Harbinger is a zero code SaaS platform that unifies data structure by sharing and extending models across teams making it easy for anyone to update product data for consumers using a visual interface.

My role

User Flows, UI Design, Interaction Design, Prototypes, User Research, User Testing, Design Leadership

Results

  • Improved data consistency across teams
  • Reduced data input errors by 20%
Harbinger dashboard showing data modeling interface with purple theme

I joined the team to lead the app redesign. After talking to our users, we found they struggled finding critical data they needed, using the draft system, and understanding how data models worked.

Harbinger’s purpose is to unify how teams managed similar types of data and served that data to consumer experiences. Our key metrics were user efficiency and data accuracy.

I set up interviews with people across teams to learn how they used the app and with our engineers to learn how it worked. This helped me find where people struggled when using the app and align the team around the most impactful areas we could improve to reach our goals.

Harbinger interface showcasing data modeling tools and design documentation 1
Harbinger interface showcasing data modeling tools and design documentation 2

Large shifts in the layout made it hard for users to find data they needed in the app. I designed consistent UI patterns that made finding and managing data easier, improving user efficiency.

Iterating through a series of prototypes, I designed flexible UI patterns and created a pattern library to improve consistency. We reimagined search and created a contextual experience that showed applied filters that made it easier to find data.

To improve how users interacted with data and better focus critical data, I created a flexible, list-based view with a tabbed panel showing information about active item that was reusable, saving engineering resources and increasing data visibility.

Harbinger design system interface displaying multiple views of the data modeling tool
Harbinger advanced search interface and filtered results view 1
Harbinger advanced search interface and filtered results view 2

Drafts frustrated users because critical info wasn’t surfaced when opening or publishing drafts. Using prototypes to iterate, we improved awareness and reduced errors by 20%.

I began work on updating how drafts functioned, regularly including engineering in the process and scheduling moderated test sessions or focus groups to gauge how well the designs were addressing user pain points.

We created a new draft system that clarified when a draft was active using a persistent draft bar and added visual indicators of what data the draft changed. A new draft publishing view grouped changes for easy access and removed unclear interactions allowing users to publish updates with confidence.

Harbinger attribute configuration and package update review interfaces 1
Harbinger attribute configuration and package update review interfaces 2

From our research we learned users didn’t know how data models worked. Visualizing the model structure helped them see how properties, objects and models connected their data.

Harbinger allowed users to pick a base data model type and extend that model with properties unique for each business. While this helped reduce duplicate models, it also became difficult to know how data was structured or how that structure impacted data editing.

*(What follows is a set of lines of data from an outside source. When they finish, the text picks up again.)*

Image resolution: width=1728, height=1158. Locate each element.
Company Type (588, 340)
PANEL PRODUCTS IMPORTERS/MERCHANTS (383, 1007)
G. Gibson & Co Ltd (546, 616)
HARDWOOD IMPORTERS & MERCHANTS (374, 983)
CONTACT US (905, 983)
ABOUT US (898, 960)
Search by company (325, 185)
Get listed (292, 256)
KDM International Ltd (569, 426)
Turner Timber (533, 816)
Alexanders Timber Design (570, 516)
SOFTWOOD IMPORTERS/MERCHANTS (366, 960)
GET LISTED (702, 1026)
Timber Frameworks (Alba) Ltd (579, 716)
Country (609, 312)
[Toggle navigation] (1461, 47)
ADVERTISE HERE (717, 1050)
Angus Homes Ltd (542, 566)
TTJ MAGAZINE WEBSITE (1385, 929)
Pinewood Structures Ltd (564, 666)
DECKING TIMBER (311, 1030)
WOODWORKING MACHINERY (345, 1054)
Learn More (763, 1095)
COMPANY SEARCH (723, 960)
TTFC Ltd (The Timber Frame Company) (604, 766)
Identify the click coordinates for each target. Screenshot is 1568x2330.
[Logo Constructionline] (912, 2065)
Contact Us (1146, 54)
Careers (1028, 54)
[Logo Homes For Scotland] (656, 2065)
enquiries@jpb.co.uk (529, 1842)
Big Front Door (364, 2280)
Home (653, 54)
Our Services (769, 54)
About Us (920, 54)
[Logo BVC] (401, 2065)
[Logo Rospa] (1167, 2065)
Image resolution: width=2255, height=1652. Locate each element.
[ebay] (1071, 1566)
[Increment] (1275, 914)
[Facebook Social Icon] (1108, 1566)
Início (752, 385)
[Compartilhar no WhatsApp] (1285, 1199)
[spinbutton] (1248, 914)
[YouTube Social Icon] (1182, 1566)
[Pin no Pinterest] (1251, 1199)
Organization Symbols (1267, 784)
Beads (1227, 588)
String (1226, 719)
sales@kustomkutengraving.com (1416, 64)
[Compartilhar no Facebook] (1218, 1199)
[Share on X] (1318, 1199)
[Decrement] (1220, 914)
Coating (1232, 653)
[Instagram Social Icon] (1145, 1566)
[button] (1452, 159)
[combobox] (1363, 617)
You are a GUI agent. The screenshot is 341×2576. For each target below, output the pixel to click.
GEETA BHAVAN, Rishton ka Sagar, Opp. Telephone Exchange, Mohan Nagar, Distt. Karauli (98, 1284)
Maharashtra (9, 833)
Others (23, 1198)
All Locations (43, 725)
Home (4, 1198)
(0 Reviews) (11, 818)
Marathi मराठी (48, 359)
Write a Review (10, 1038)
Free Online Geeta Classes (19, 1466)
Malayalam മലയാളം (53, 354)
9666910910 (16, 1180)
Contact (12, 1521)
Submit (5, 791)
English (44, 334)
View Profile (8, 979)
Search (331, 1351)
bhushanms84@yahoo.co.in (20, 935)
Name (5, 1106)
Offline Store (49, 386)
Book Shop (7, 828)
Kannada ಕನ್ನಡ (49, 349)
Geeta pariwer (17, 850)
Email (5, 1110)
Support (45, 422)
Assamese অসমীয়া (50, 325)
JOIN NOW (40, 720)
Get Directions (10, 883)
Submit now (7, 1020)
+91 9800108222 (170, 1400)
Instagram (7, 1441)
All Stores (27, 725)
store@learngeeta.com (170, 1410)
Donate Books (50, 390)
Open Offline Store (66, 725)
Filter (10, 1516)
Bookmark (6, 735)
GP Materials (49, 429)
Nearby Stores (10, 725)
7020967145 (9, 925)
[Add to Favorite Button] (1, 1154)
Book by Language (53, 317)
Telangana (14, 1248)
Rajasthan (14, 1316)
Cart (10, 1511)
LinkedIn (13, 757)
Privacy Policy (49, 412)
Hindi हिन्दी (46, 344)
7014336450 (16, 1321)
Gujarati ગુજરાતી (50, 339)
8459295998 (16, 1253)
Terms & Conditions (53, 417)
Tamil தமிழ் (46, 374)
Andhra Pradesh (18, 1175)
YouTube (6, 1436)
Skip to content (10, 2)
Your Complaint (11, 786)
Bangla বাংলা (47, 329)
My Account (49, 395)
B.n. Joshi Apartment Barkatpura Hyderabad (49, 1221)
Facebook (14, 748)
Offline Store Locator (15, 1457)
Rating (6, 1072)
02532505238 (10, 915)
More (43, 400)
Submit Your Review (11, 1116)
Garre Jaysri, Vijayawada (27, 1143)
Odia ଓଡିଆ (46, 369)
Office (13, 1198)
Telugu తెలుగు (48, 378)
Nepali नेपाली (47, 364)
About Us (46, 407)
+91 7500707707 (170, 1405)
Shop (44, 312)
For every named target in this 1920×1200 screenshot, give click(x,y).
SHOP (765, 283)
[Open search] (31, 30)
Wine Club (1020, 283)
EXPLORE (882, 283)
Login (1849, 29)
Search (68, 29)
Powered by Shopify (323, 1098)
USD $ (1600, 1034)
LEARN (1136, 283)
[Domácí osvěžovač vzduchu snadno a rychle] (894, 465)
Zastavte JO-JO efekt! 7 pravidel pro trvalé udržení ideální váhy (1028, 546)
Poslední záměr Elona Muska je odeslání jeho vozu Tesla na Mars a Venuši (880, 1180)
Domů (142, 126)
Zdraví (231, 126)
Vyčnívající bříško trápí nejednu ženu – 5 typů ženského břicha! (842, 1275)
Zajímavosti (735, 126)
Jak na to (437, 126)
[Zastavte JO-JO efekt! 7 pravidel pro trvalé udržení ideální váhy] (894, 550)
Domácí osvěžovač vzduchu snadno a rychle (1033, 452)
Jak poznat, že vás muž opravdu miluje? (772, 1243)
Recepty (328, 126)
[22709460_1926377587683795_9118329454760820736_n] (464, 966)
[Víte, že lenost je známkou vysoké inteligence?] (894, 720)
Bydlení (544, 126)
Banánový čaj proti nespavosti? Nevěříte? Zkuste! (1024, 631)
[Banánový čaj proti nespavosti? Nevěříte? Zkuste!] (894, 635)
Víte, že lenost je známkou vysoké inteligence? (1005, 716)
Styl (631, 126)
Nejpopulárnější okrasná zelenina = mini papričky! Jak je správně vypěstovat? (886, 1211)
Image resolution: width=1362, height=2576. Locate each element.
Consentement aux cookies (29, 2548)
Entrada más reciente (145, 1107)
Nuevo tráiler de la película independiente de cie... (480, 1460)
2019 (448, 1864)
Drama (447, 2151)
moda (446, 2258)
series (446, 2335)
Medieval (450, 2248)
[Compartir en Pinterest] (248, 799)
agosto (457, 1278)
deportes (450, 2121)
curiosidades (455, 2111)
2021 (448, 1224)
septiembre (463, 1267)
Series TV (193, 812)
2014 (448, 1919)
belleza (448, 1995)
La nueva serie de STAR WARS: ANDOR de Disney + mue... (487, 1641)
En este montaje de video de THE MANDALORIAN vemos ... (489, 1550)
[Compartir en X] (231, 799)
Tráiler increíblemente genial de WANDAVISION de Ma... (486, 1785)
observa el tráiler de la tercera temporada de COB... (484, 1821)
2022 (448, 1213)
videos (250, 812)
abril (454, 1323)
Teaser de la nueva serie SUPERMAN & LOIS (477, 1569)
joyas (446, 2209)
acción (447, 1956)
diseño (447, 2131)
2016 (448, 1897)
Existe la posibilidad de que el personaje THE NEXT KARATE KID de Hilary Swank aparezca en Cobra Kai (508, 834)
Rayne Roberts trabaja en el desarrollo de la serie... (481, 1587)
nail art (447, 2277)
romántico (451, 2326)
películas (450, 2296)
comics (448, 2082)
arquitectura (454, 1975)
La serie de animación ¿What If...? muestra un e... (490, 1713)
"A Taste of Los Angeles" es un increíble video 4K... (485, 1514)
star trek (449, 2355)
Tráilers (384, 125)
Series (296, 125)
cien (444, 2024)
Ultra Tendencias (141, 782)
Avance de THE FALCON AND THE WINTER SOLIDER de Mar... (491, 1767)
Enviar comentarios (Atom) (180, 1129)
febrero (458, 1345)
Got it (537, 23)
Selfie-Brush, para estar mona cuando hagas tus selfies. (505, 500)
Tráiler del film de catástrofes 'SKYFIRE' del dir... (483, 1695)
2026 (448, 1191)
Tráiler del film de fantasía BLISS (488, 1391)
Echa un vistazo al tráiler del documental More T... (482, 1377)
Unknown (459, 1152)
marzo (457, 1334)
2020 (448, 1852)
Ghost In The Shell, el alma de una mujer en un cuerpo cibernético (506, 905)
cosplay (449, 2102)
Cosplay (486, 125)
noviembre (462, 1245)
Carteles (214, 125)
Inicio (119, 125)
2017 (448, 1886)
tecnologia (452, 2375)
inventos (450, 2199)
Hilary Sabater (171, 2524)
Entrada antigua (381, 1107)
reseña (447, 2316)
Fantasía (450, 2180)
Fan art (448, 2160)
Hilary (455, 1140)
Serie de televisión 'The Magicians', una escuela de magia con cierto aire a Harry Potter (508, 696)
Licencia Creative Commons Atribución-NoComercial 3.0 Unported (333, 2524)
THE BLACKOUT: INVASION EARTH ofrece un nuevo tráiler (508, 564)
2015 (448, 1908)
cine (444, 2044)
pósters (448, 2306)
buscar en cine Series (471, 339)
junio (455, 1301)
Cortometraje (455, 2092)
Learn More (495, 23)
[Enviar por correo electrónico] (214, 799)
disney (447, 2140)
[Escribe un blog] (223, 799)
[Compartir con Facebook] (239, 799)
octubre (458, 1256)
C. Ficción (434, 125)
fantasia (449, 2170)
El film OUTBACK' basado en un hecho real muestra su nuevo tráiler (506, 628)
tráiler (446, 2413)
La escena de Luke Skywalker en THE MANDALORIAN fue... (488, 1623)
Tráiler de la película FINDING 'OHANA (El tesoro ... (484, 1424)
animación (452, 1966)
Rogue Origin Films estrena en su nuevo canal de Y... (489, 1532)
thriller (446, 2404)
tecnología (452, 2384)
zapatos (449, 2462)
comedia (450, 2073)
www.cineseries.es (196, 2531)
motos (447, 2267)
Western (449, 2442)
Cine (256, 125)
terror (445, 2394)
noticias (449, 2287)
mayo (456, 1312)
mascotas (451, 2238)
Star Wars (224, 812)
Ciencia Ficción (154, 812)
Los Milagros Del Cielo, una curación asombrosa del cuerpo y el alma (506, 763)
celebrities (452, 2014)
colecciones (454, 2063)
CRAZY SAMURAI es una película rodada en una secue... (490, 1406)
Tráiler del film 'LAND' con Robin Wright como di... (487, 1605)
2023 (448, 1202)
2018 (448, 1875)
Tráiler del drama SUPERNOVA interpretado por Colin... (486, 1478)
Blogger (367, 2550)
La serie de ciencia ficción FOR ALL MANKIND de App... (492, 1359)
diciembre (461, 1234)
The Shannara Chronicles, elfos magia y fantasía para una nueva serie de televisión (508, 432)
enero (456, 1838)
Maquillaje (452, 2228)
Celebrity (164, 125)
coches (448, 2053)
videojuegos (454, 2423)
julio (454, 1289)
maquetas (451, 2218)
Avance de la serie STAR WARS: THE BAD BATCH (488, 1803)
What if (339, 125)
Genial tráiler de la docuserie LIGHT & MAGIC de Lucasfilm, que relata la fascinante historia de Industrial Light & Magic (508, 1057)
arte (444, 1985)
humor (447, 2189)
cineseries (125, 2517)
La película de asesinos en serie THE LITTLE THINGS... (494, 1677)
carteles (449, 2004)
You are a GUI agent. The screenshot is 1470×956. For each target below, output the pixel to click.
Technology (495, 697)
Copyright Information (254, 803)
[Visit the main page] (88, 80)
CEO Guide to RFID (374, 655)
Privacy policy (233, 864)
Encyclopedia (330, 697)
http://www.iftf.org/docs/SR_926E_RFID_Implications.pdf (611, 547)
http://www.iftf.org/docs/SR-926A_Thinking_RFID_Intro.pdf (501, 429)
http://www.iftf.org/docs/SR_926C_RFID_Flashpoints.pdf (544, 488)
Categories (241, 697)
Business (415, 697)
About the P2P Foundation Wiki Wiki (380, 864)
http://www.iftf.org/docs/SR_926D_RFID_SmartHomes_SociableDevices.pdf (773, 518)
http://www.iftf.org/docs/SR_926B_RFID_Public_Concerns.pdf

I solved this by creating a view for properties that visually displayed a flattened model that followed the layout seen when editing data. Next, I designed a collapsible tree view that showed how models were connected and where a model was extended. These updates improved our users autonomy and reduced the help tickets our team received.

Comprehensive view of Harbinger's data modeling interface with model properties and relationships

The redesign resulted in more accurate content for consumers due to a 20% reduction in data input errors published to live experiences and helped unify data across teams at Red Ventures.